A motley crew of characters, each with their own vignettes that Blanco meddles in, makes The Good Boss feel like The Office, a delicious, dry, ensemble satire, but Bardem’s inherent magnetism veers it into Shakespearean/Succession territory. He’s obsessed with paternalistic control of his employees’ lives, maintaining one of those awful “we’re a family” workplaces even as he literally tells an intern at one point, “I own you.” As he tries to solve the two major obstacles to winning his award – a longtime employee dragging at work due to marital woes, and a disgruntled sackee publicly protesting the factory – he takes a little here to give a little there, literally rebalancing the scales of the factory. He takes noise-blocking headphones from an old man to give to the security guard, to keep him on the company’s side instead of the protester’s. He takes the sad employee out to get laid and sleeps with one intern “so his buddy can get with the other one.” He gives a job to a troubled kid only to use his streetwise connections nefariously later. All the while portraying himself as a benevolent father figure, as most dictators do, Blanco moves his employees around like pawns, putting out fires that create others elsewhere – these power moves eventually come back to bite him.

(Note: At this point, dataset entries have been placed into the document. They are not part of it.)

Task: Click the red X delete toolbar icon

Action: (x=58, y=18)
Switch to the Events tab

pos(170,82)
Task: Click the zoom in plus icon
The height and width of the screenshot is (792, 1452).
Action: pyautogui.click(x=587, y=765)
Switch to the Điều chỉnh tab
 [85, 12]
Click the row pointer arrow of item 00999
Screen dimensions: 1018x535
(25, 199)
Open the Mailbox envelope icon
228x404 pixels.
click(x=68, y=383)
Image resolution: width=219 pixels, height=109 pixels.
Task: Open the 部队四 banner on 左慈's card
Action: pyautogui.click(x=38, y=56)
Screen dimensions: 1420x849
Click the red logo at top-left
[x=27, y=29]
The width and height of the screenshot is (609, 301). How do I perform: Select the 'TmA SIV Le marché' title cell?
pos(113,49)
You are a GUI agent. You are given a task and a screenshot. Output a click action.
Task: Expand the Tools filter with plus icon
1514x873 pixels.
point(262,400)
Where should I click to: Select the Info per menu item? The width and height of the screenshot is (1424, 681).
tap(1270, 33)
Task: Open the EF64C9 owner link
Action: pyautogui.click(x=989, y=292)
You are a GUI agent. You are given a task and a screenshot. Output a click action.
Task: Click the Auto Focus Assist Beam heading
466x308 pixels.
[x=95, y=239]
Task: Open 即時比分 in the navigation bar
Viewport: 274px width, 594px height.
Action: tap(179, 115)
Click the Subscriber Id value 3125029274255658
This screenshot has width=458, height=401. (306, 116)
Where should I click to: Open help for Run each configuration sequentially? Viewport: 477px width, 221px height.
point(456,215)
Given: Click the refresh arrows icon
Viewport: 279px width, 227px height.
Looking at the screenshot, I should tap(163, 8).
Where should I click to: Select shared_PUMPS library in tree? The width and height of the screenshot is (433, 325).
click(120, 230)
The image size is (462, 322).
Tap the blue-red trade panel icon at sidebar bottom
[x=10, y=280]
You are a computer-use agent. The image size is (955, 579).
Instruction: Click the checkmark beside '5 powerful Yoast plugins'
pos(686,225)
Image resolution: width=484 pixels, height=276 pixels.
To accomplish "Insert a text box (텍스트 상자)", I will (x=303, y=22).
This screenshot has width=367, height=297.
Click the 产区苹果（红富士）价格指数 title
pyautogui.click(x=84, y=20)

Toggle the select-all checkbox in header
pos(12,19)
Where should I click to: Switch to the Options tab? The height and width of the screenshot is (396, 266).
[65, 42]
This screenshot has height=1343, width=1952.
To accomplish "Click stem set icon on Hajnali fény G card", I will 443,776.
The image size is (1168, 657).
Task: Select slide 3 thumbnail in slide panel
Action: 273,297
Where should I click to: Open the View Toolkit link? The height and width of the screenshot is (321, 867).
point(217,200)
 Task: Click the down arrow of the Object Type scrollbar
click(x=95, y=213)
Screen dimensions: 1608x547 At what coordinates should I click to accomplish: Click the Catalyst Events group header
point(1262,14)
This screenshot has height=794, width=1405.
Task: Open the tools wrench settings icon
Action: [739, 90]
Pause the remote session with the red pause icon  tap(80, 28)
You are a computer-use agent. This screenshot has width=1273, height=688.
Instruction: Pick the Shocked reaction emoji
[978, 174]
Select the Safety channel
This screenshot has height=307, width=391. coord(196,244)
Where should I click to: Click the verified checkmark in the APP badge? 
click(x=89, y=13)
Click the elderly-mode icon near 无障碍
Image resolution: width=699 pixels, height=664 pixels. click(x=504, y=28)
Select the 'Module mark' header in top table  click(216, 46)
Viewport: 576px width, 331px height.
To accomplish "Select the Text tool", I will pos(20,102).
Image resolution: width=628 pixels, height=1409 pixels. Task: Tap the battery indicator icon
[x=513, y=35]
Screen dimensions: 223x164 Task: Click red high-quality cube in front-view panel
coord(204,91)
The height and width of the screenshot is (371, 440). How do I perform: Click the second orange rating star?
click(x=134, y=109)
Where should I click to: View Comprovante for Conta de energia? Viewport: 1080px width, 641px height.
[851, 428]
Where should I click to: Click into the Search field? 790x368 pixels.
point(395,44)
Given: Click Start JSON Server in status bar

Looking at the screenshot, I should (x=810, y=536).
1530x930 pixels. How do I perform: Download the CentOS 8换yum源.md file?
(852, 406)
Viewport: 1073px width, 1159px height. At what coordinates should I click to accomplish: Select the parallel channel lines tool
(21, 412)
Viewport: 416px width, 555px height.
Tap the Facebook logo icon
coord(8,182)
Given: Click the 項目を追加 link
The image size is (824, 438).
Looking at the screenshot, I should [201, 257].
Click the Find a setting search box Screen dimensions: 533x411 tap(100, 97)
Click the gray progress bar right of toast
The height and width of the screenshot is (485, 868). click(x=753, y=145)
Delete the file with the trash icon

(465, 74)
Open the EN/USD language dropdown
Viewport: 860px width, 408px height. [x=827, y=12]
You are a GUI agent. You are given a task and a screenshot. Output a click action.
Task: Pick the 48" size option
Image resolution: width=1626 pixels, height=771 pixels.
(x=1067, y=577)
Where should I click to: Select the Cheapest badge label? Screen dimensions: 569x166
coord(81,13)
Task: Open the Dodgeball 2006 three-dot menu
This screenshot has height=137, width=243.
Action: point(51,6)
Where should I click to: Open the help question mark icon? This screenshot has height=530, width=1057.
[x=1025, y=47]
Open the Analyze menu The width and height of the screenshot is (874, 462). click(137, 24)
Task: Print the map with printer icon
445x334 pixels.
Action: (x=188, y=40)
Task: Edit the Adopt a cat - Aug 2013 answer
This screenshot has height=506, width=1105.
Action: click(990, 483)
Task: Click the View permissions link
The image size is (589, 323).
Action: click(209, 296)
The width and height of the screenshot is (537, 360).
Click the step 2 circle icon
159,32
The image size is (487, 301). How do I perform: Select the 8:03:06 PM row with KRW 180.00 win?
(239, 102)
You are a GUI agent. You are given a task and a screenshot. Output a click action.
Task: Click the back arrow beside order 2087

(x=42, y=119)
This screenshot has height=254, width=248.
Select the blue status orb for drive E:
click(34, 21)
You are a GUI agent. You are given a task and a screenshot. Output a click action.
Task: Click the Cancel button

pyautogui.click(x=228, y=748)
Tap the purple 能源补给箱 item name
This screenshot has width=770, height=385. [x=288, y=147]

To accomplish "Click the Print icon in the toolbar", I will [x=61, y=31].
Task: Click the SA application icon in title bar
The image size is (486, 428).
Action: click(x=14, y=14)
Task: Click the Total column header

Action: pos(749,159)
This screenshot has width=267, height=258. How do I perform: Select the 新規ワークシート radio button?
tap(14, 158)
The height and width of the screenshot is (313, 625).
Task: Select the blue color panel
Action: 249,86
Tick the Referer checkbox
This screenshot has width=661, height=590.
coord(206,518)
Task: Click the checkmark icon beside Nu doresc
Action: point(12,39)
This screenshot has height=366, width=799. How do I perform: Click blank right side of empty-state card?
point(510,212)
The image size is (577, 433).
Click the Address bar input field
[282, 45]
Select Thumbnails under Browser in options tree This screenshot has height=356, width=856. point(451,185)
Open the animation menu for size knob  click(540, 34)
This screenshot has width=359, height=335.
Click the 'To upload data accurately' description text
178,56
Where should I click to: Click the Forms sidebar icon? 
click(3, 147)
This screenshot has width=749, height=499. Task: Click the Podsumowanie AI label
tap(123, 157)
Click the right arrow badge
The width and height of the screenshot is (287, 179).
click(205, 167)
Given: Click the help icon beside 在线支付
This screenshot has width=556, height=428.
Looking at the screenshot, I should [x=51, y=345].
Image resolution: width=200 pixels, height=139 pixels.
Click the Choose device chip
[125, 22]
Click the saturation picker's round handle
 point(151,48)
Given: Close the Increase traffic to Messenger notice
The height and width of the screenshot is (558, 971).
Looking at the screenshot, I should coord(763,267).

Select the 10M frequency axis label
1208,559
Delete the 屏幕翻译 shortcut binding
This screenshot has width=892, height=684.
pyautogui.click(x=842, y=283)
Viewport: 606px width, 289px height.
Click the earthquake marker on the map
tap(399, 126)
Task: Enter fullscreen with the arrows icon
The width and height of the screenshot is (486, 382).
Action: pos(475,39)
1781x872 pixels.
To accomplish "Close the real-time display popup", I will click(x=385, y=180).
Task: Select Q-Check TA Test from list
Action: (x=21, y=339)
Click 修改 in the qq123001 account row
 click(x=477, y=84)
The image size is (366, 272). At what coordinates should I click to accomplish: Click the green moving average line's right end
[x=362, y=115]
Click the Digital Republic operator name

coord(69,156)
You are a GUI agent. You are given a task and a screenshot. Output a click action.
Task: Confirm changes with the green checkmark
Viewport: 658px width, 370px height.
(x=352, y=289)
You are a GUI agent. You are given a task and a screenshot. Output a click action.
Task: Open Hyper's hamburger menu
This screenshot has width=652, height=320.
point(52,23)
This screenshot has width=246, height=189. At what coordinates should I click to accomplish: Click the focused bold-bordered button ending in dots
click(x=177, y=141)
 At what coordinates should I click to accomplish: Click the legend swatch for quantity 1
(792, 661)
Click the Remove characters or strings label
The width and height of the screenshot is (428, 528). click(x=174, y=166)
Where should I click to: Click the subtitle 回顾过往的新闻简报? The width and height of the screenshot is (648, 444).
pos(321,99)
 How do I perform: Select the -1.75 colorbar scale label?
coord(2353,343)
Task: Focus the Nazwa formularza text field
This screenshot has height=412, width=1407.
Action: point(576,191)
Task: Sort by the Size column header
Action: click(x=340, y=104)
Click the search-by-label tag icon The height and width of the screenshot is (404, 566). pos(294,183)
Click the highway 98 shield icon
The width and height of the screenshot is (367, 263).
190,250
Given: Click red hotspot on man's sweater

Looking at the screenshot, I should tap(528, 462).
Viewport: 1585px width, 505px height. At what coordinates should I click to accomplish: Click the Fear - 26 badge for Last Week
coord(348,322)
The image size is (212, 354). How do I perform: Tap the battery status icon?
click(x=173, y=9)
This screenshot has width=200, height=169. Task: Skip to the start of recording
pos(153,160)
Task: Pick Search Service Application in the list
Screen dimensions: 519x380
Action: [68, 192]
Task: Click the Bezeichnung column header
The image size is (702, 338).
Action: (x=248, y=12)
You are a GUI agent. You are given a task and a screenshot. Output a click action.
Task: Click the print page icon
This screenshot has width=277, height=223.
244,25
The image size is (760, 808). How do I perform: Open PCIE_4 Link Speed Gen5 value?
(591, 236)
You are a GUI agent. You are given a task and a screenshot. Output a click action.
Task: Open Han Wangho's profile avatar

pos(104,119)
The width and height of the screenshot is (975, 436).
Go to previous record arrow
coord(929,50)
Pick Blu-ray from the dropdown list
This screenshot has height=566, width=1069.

Fernando León de Aranoa’s Oscar-selected film, like the company, could afford to cut the fat a little bit. It drags in the middle, which blurs the punch, but does make for some comedic repetition in scenarios that are returned to, like the poetic security guard and brash protester workshopping assonant rhyme schemes for the protest signs together, or the symbol of the literal scales at the front of the company gates being unbalanced.

But for all its dry wit, The Good Boss is ultimately a portrait of a megalomaniac. Showcasing the dramatic lengths he’s willing to go to in order to maintain control (what he sees as equilibrium) in his little kingdom, it leaves a sour taste. One of Blanco’s poor employee-pawns finally helps him rebalance the scales of the company while beating him at his own game, which cleanly ties up the “justice is blind” theme – though Blanco still gets what he wants in the end. It’s a satisfying parable of the inherent rottenness of capitalist greed: As Blanco says, “Sometimes you have to trick the scale to get the exact weight.”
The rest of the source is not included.